Joined: Sep 2005
Location: Honolulu, Hawaii
That's pretty strange. A car should only be in open loop until the exhaust / O2 Sensor reaches 600 degress and the PCM is ready, then goes into closed loop. Seems like your O2 sensor is going bad but there are ways to single out the problem. A dirty MAF can cause that problem too. Try getting a MAF cleaner that won't harm electrical components and see if the problem goes away. If there's a large vacuum leak, that could be a problem too. If you have a bottle of propane and a nozzle, hook up your scan tool and watch the trims while tracing the vacuum lines with propane but don't blast propane everywhere. If there is a leak, the trims will change from the gas being sucked in when you apply propane to the area. As for the O2 sensor, there actually is a way to "clean" that sensor. I know this sounds weird, but if you have a blow torch and something to clamp your O2 sensor with, torch the sensor until it's cherry red.

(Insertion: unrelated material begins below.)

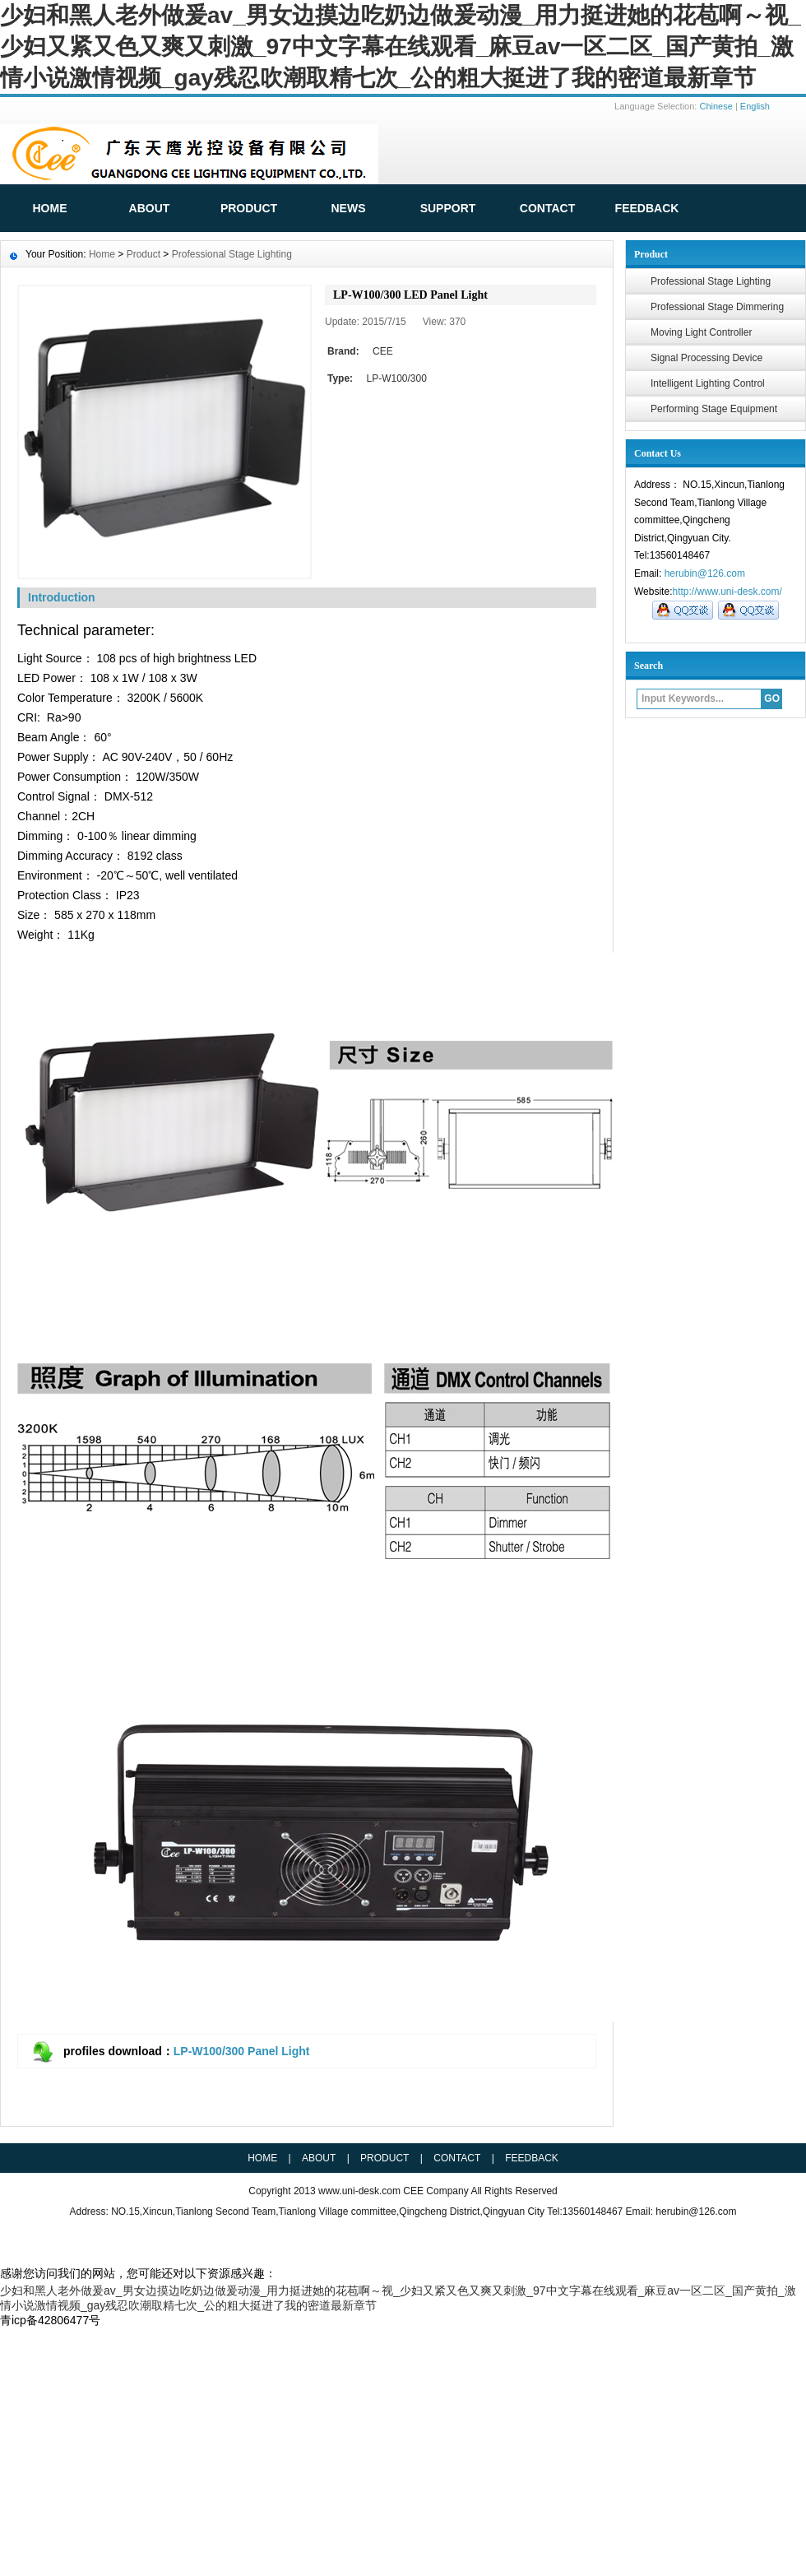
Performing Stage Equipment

The fire will "clean" the debris/carbon on the O2 sensor. Just don't burn the wires connecting the sensor. If you have a DVOM, probe the pins while you torch the sensor, constantly bringing in and out of heat. The numbers should raise and lower as you sweep the torch. Once your DVOM shows 0-900 mV, the O2 sensor is as good as new. If it doesn't, time to replace. Remember, O2 sensors use DC (Direct Current) Don't know if this'll help but it's worth a shot. If you happen to have a fuel presser tester, that would help out too. Test the rails for proper fuel pressure. And check the injectors. If you have a long screwdriver, place the tip of the screwdriver on an injector and the handle to your ear then listen to the clicks (acts as a stethoscope). If one sounds off, that injector may be dying. Should have sharp rhythmic clicks
Last edited by SpunkyB15; Mar 21st, 2013 at 11:05 PM.